* _MATERIAL TO PROCESS_:
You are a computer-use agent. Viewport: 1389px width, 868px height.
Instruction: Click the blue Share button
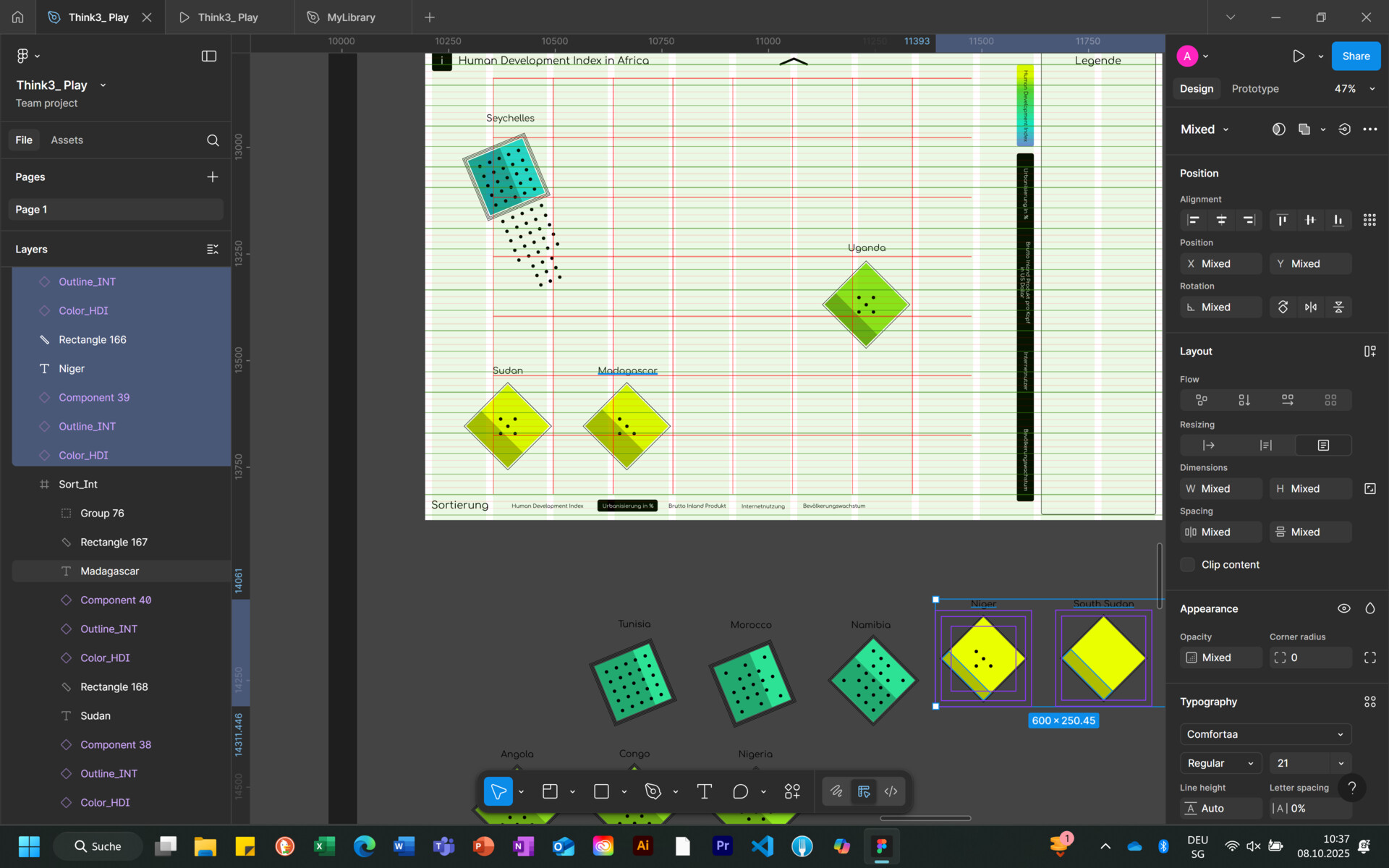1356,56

--

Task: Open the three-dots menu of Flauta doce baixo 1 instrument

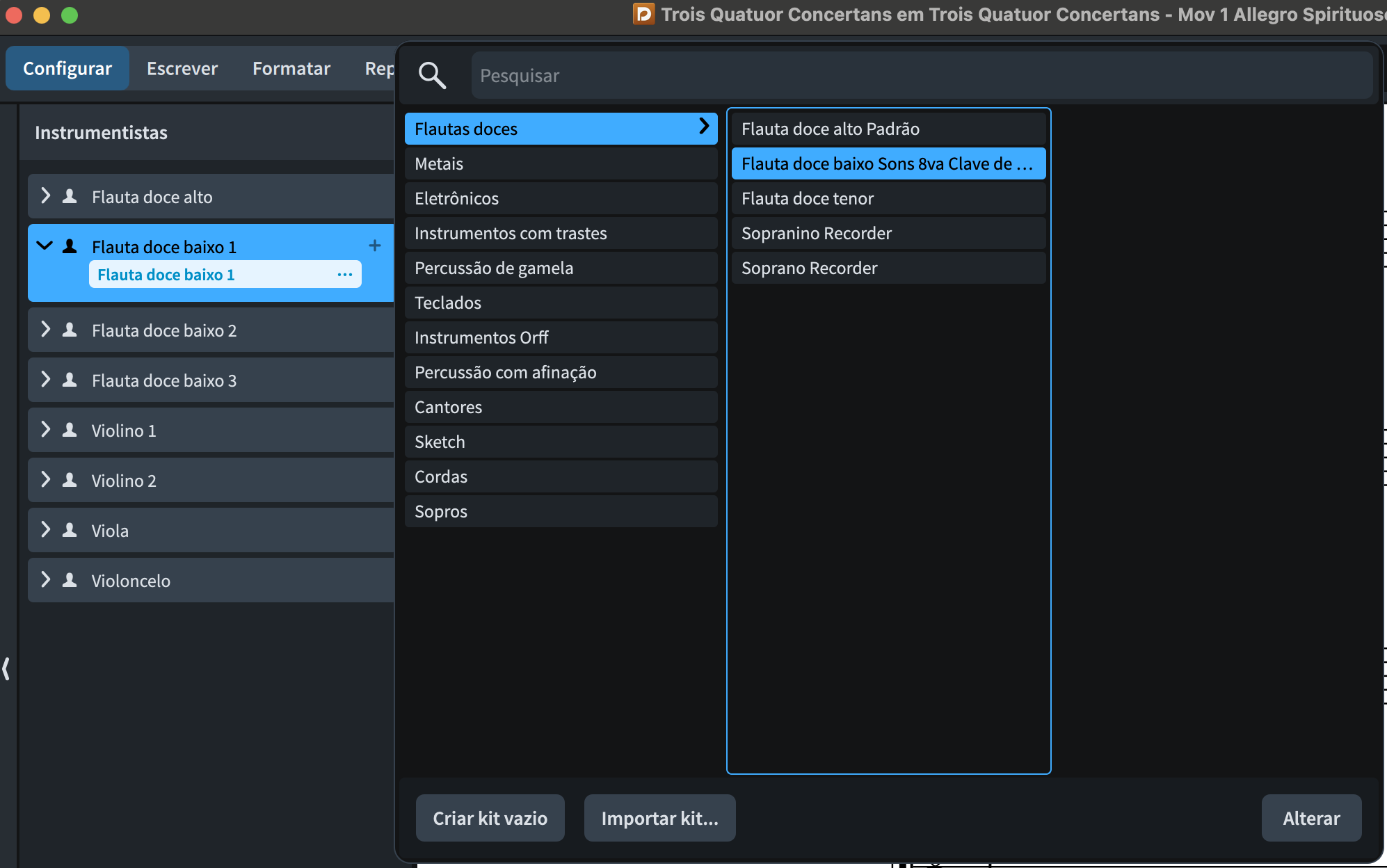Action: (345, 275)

* _STATED PROBLEM_: Arrange the material from the line with "Task: Open the" up to and including the line with "Action: (345, 275)" as a Markdown table with the columns Row and Line. Omit blank lines and leave the pictures out.

* _THE RESPONSE_:
| Row | Line |
|---|---|
| 1 | Task: Open the three-dots menu of Flauta doce baixo 1 instrument |
| 2 | Action: (345, 275) |